◆ ABOUT THIS EXERCISE: Where the records below reach the line containing "Minha Conta (1086, 2133)", start transcribing, and end with the line containing "[alert] (280, 2558)", exactly and with nothing else added.

Records from a dataset:
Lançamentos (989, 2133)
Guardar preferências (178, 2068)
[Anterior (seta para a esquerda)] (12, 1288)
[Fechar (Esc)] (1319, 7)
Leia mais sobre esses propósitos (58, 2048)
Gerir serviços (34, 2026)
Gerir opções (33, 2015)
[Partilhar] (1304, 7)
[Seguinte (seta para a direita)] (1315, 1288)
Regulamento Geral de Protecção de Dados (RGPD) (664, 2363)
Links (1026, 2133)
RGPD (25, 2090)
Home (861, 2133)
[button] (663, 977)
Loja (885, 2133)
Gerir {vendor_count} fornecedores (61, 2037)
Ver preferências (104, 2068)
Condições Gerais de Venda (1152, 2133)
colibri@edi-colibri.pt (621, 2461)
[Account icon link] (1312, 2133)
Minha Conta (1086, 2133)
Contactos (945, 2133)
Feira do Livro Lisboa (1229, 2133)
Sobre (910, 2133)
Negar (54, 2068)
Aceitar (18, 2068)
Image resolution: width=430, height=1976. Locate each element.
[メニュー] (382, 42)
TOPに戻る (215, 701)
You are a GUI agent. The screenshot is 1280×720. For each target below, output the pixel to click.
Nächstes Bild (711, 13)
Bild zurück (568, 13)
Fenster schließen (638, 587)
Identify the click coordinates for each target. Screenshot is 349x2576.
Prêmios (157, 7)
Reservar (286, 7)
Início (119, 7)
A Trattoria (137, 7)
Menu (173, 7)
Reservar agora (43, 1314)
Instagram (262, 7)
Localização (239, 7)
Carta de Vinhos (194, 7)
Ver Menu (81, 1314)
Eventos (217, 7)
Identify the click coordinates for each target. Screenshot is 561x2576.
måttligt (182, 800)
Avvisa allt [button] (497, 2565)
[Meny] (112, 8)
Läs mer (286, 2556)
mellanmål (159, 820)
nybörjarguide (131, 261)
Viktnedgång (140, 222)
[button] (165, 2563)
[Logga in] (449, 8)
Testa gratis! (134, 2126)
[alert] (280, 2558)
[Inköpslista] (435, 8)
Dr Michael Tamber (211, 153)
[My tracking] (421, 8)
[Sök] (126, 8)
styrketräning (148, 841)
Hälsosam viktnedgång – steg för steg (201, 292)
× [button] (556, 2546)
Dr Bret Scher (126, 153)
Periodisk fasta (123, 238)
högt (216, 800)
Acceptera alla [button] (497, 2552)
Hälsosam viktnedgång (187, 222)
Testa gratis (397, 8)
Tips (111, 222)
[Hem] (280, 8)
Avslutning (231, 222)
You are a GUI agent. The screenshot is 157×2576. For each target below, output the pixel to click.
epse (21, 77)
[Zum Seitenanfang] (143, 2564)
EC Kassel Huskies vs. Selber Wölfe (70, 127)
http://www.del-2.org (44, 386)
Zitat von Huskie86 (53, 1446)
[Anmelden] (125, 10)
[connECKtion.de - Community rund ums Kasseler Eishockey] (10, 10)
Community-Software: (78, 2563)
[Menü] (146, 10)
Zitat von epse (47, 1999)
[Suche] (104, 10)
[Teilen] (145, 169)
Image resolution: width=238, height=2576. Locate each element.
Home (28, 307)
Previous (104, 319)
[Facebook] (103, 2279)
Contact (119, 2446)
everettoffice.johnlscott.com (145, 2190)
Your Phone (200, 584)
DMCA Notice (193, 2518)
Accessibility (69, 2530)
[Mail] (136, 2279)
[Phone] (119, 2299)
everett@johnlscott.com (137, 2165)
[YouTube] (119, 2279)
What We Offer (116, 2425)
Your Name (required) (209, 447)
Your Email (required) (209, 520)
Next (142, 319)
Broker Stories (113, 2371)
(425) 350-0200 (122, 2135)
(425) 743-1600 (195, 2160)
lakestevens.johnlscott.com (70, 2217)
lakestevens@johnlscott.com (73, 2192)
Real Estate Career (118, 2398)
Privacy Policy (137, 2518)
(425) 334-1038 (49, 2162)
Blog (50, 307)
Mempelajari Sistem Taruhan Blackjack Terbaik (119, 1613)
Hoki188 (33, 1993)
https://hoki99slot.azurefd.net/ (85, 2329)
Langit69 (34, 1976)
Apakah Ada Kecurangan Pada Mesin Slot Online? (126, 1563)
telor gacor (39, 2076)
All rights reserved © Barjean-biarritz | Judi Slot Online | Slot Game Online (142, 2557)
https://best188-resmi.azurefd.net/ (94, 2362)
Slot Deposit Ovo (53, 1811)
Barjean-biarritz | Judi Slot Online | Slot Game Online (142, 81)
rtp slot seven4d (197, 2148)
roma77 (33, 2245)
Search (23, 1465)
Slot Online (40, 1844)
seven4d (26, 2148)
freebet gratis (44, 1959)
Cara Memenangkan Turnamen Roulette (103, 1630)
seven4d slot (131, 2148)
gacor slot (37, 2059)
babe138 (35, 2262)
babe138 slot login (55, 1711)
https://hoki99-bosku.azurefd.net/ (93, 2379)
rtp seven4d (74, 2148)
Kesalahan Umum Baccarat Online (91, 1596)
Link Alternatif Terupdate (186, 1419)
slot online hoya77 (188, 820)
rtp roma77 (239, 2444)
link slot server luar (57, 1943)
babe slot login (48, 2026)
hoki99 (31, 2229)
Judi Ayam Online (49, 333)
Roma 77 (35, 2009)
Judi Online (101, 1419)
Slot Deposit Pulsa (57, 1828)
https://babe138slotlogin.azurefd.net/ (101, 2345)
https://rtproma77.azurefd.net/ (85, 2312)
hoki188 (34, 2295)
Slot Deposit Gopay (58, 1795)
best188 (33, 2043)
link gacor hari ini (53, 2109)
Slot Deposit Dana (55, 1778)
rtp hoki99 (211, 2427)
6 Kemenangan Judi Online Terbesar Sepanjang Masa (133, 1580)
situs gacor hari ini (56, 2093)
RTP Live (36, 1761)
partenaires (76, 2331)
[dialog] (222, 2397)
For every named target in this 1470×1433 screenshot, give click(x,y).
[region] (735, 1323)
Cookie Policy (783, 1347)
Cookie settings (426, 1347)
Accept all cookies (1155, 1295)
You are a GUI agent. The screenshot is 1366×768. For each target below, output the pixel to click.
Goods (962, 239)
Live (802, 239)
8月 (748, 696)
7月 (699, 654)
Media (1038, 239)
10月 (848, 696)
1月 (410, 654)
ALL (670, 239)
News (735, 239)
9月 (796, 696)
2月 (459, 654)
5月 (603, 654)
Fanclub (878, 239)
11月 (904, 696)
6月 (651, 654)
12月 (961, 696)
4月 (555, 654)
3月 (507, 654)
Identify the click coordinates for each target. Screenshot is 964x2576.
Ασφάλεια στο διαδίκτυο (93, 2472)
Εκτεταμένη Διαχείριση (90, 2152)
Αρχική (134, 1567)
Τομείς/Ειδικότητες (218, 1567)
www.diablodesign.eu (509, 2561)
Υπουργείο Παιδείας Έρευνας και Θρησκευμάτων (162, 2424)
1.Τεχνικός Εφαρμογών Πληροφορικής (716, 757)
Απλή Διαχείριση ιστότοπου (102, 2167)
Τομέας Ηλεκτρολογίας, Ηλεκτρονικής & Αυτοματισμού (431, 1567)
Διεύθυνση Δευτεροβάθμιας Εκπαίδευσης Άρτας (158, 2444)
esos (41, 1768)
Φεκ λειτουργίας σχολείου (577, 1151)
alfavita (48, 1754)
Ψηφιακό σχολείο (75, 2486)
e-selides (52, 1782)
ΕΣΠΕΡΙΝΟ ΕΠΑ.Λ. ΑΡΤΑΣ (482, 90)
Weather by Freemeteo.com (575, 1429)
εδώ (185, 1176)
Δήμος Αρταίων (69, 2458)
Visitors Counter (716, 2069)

◆ TASK ANSWER:
Minha Conta (1086, 2133)
Contactos (945, 2133)
Feira do Livro Lisboa (1229, 2133)
Sobre (910, 2133)
Negar (54, 2068)
Aceitar (18, 2068)
Image resolution: width=430, height=1976. Locate each element.
[メニュー] (382, 42)
TOPに戻る (215, 701)
You are a GUI agent. The screenshot is 1280×720. For each target below, output the pixel to click.
Nächstes Bild (711, 13)
Bild zurück (568, 13)
Fenster schließen (638, 587)
Identify the click coordinates for each target. Screenshot is 349x2576.
Prêmios (157, 7)
Reservar (286, 7)
Início (119, 7)
A Trattoria (137, 7)
Menu (173, 7)
Reservar agora (43, 1314)
Instagram (262, 7)
Localização (239, 7)
Carta de Vinhos (194, 7)
Ver Menu (81, 1314)
Eventos (217, 7)
Identify the click coordinates for each target. Screenshot is 561x2576.
måttligt (182, 800)
Avvisa allt [button] (497, 2565)
[Meny] (112, 8)
Läs mer (286, 2556)
mellanmål (159, 820)
nybörjarguide (131, 261)
Viktnedgång (140, 222)
[button] (165, 2563)
[Logga in] (449, 8)
Testa gratis! (134, 2126)
[alert] (280, 2558)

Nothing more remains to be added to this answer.